Russian day care on graveyard sparks outrage

Published: 24 Jan 13 14:19 CET | Print version
Online: http://www.thelocal.de/society/20130124-47537.html

The decision to build a new kindergarten atop an old German cemetery in what was once East Prussia has sparked outrage, forcing Russian authorities to exhume and rebury 150 bodies before work can continue.

Barely an hour after digging into the ground in Baltijsk, a small coastal town near Kaliningrad, workers were faced with bones of German residents past, buried when the town was called Pillau.

Historians caught wind of the discovery and the town administration found itself in the firing line of local outrage. “The graveyard is clearly marked on up-to-date maps,” Valery Limonov, a history researcher.

How building permission was granted is a mystery to Limonov, who said that there should have been a geological survey prior to giving construction the go-ahead. The town council said that they had no idea though.

“From the outside there was nothing to see, the area has been used as parkland for decades,” said the council in a statement. It added that in now way did they want to hurt the feelings of the former inhabitants of Pillau.

See photos of the unearthed graveyard

The site became a park in the 1950s, when Soviets levelled the graveyard and was only recently earmarked as the location of Baltijsk's new kindergarten.
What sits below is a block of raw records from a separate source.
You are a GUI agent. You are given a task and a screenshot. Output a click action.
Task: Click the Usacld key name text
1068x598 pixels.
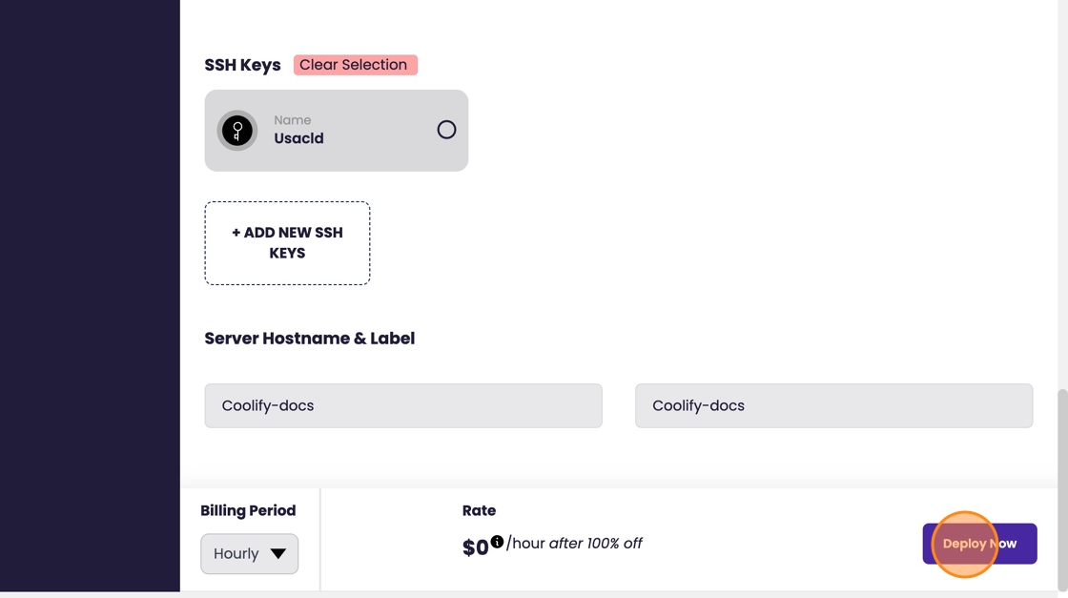[298, 138]
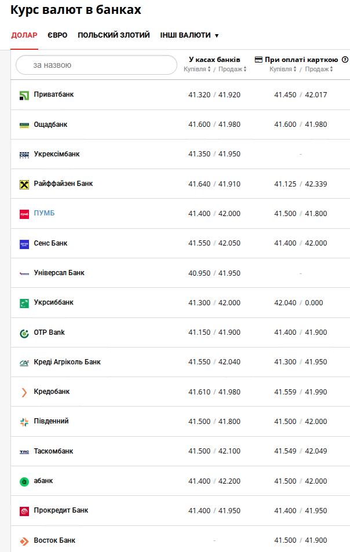The width and height of the screenshot is (350, 552).
Task: Sort by cash desk Купівля column
Action: (x=197, y=69)
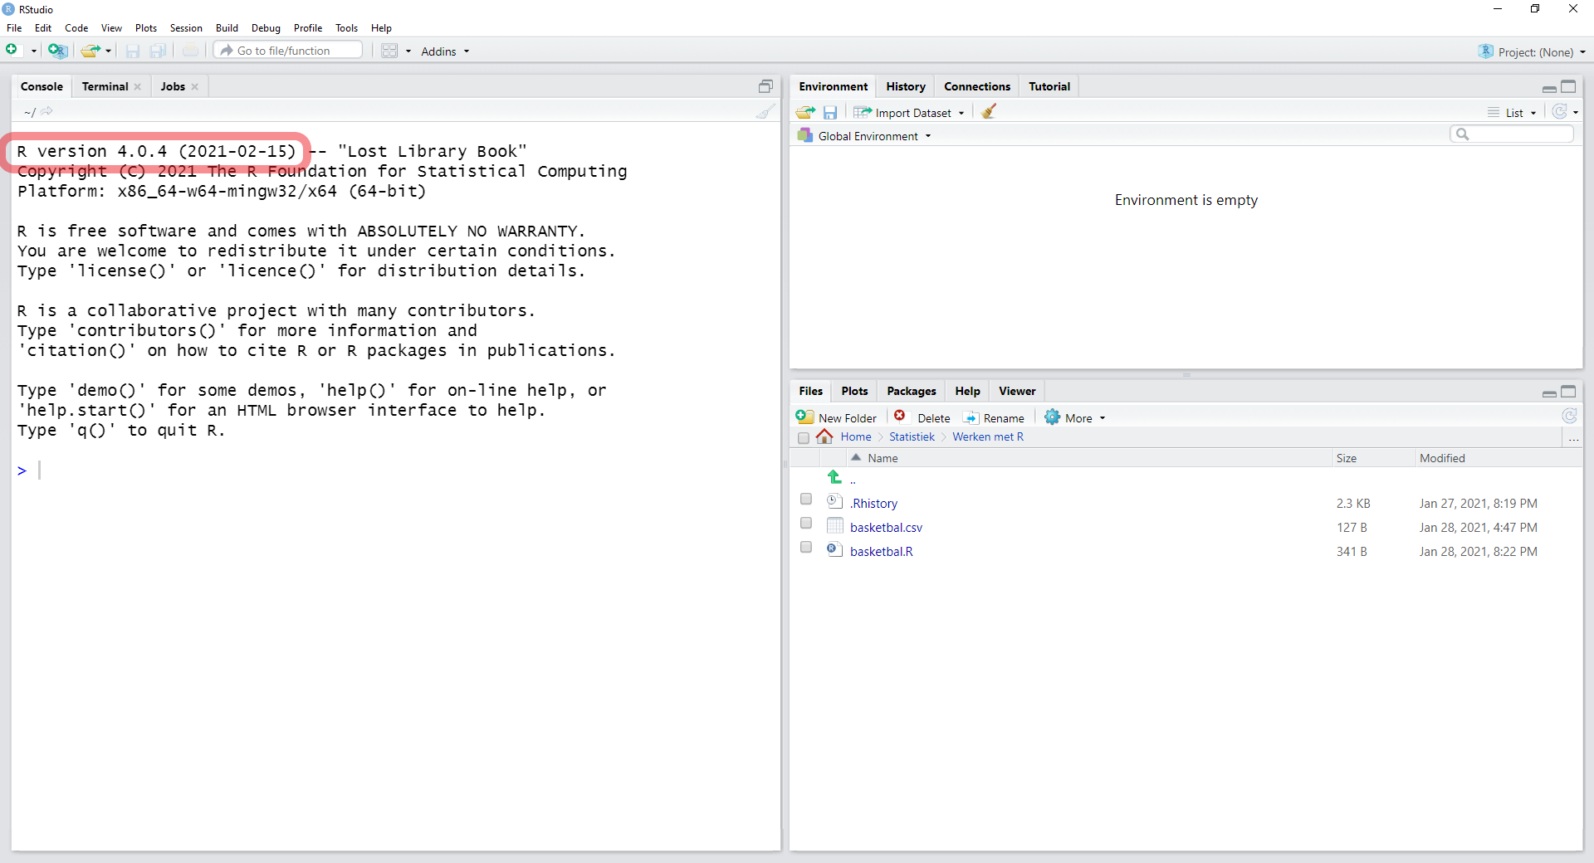Save the current document
1594x863 pixels.
(132, 51)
When built it should house 240 children, have a playground and a swimming pool.

Town residents also seemed wary about sending their children to school on top of an old graveyard. “A kindergarten on a cemetery? I would never forgive the town for that,” said one woman on regional forum NewKaliningrad.ru.

To cool anxious residents, the town council has agreed to exhume all 150 of the newly discovered bodies. It has tasked the moving them to a nearby church to a company used to digging up the dead.
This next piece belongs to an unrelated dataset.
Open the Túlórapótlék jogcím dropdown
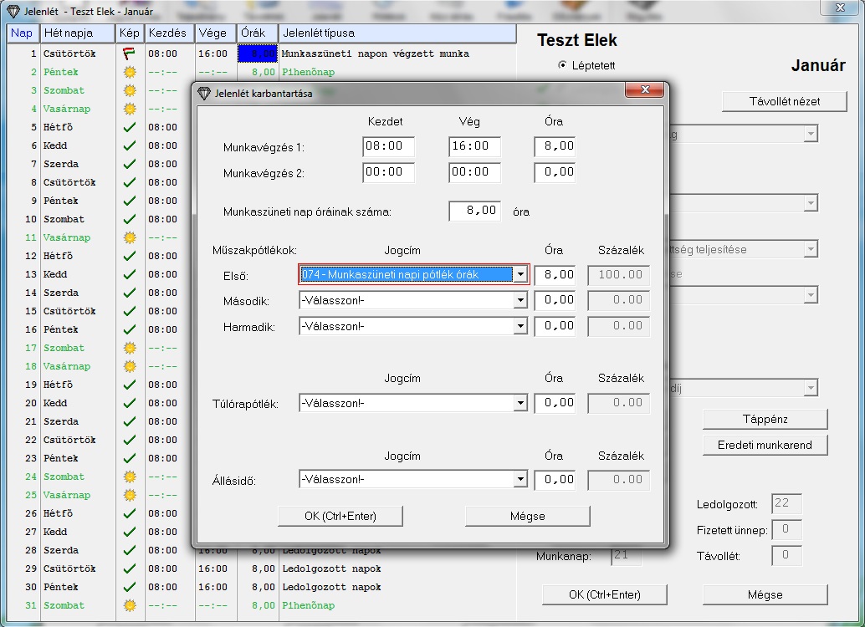 tap(520, 404)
The firm Avanport has plenty of experience exhuming German soldiers from the giant military graveyard in the area which lies in the dune hills next to the town. There are 13,500 people buried there from the Second World War.

DPA/The Local/jcw

What do you think? Leave your comment below.


Your comments about this article:

17:42 January 24, 2013 by Englishted
Oh the shock ! is this the land where I can't be buried in my town because I don't pay church tax,the same land where you never see a graveyard around a church because they use the space for other things now, but there were graveyards around the churches before so somebody moved those graves.
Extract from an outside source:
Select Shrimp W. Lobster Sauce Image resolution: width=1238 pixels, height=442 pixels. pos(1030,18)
Plus you have to pay a fee yearly to stay in the church 's graveyard (not you but your living family) or they just dig you up and use the ground again for some other unquestioning golden egg layer.
17:53 January 24, 2013 by DerHirsch
uh,... no. The graveyard mentioned in the article above is in Russia. Or in the former East Prussia.
21:10 January 24, 2013 by DOZ
Possible flaming article.
10:58 January 25, 2013 by raandy
Englishted, yes indeed -:)

When I first came here and took my first walk through the graveyard, I asked my wife what the red tags on some of the sites were. She said that no one had paid the grave fees so they dig up the plot and but another "Golden Egg layer" in their place.
14:56 January 30, 2013 by Vargaz
What IS it with the constant rehashing of things that happened 80 years ago and for whom NO ONE for the last 67 years is responsible for? People need to GET OVER IT, grown up, and move on. Memorialize it all you want but don't cram it down our throats constantly. Same thing with this "outrage" at building a school over a decades old cemetery. I'm sure those interned would not mind considering they are DEAD! Progress is the way to live, not by stubbornly dragging your feet through the quick-setting cement of the ad nausea past.